Middle East analyst Ibrahim al-Amin, who also is editor-in-chief of the Lebanese newspaper Al-Akhbar, said that peace between Israel and Hamas was essential so that the Muslim Brotherhood could focus on governance for the next six years unencumbered with other issues.
“Leaks from internal discussions by the worldwide MB (Muslim Brotherhood) leadership, described as the most important ever held, indicated a decision was made to give absolute priority at present to consolidating Islamist rule in some countries and acquiring power in others, and to avoid antagonizing foreign powers in the process,” he said.
“It has been widely said that the MB want a full term in power, meaning between four and six years, in which no other issue would be allowed to preoccupy them,” he said. “The most viable way of ensuring that with regard to Palestine is through a long-term truce between Hamas and Israel.”
The Egyptian presidency under Mohamed Morsi, the first Brotherhood-ruled Arab country, and Hamas have been tested, and survived.

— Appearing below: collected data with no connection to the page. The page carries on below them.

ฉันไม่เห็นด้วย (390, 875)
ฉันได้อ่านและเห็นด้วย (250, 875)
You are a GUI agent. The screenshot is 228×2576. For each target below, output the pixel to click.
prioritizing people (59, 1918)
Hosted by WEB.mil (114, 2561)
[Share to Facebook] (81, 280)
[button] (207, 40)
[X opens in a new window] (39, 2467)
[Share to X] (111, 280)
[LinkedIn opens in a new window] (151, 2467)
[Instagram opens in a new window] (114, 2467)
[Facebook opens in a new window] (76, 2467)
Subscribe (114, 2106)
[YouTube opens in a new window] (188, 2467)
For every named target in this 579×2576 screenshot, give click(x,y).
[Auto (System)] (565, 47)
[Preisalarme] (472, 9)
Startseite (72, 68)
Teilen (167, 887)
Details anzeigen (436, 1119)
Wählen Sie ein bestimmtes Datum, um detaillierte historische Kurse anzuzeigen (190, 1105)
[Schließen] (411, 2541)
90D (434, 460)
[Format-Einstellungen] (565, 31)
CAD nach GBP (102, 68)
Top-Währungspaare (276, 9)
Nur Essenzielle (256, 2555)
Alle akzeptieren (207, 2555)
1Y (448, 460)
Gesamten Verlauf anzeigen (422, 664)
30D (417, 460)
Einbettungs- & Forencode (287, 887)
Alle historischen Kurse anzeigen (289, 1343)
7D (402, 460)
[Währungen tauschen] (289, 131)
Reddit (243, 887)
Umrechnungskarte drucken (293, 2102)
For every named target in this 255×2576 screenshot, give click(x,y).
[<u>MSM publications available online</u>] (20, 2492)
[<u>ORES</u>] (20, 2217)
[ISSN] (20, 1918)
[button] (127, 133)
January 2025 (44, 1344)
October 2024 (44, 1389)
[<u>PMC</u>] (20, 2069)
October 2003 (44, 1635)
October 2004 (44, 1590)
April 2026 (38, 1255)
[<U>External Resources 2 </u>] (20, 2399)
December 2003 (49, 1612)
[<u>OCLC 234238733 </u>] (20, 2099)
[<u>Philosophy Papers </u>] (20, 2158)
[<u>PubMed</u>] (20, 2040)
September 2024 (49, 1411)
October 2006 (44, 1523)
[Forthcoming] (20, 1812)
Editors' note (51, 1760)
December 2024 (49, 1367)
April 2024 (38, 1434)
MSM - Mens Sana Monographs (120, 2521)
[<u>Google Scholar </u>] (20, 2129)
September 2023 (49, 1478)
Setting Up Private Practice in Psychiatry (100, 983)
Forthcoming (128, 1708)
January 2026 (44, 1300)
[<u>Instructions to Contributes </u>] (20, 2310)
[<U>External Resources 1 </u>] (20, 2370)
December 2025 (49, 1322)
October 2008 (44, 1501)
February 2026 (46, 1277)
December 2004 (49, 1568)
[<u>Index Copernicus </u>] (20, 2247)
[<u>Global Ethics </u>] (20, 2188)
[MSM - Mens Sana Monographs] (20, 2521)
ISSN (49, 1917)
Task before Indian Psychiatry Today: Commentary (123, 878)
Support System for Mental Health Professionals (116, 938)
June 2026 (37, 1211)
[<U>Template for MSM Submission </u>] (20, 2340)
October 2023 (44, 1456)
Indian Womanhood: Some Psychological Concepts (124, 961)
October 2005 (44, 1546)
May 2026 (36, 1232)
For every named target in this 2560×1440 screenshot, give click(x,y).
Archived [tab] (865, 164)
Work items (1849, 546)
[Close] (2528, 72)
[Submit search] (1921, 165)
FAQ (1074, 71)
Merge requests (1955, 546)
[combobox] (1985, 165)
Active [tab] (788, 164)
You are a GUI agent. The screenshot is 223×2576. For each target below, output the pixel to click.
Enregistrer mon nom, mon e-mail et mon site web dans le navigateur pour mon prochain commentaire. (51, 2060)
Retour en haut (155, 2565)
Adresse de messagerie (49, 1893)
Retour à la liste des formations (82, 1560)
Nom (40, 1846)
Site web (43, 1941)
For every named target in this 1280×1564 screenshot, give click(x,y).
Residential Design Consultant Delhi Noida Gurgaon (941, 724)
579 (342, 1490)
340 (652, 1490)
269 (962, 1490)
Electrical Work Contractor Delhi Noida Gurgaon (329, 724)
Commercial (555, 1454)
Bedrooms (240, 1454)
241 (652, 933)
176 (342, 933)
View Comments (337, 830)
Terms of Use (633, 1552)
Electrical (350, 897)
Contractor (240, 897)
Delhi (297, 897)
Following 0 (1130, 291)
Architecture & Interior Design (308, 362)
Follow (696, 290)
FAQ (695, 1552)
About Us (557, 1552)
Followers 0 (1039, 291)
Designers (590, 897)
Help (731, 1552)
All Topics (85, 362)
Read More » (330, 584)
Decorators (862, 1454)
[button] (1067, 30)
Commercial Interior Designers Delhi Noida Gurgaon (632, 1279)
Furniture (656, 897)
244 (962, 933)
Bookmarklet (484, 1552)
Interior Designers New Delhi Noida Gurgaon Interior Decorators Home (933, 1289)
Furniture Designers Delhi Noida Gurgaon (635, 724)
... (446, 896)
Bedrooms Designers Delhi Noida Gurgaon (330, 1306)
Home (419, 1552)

That has raised questions by al-Amin and other regional analysts whether the Israeli attacks on the Hamas leadership that killed its military chief, Ahmad al-Jaabari, were meant to blunt the Brotherhood’s influence throughout the Arab world.
The rise of the Brotherhood in its capacity of having one of its own now president of Egypt suggests that the Palestinians are becoming more of a force to be reckoned with, as demonstrated by Hamas’ response to repeated Israeli air attacks.
At the same time, Hamas’ new claim to fame has emboldened it now to stand up even more to the Israelis to the point, as reflected recently by Osama Hamdan, the senior Hamas representative here in Beirut, when he said: “We are entering the phase of the liberation of Palestine…the notion of Return: The return of the refugees to the homeland and the return of the Israelis to the countries from which they came.”
Observers say that this reflects a renewed militancy that could ultimately put it in conflict with the Brotherhood, to which Hamas belongs, and its overall strategic goals. In negotiating the immediate cease-fire between Israel and Hamas, Morsi had to walk a fine line of showing backing for the Hamas but at the same time giving a nod to the West and its demands.
Morsi, now as president of Egypt and no longer just the leader of the Muslim Brotherhood, had to show more of a compromise, which observers believe may have upset some of the more militant elements of Hamas.
Al-Amin points out that this then has set up a real challenge for the Hamas leadership.
“If it opts to go along with the line of the worldwide MB, it will court an explosion within its own ranks,” he said. “This is a serious prospect.
“It has been raised in internal discussions which showed that differences between Hamas’ various factions are not superficial, with the military wing – and Jaabari in particular – opposed to any truce with the enemy,” he said. “This could lead to a major crisis for the resistance in Palestine.”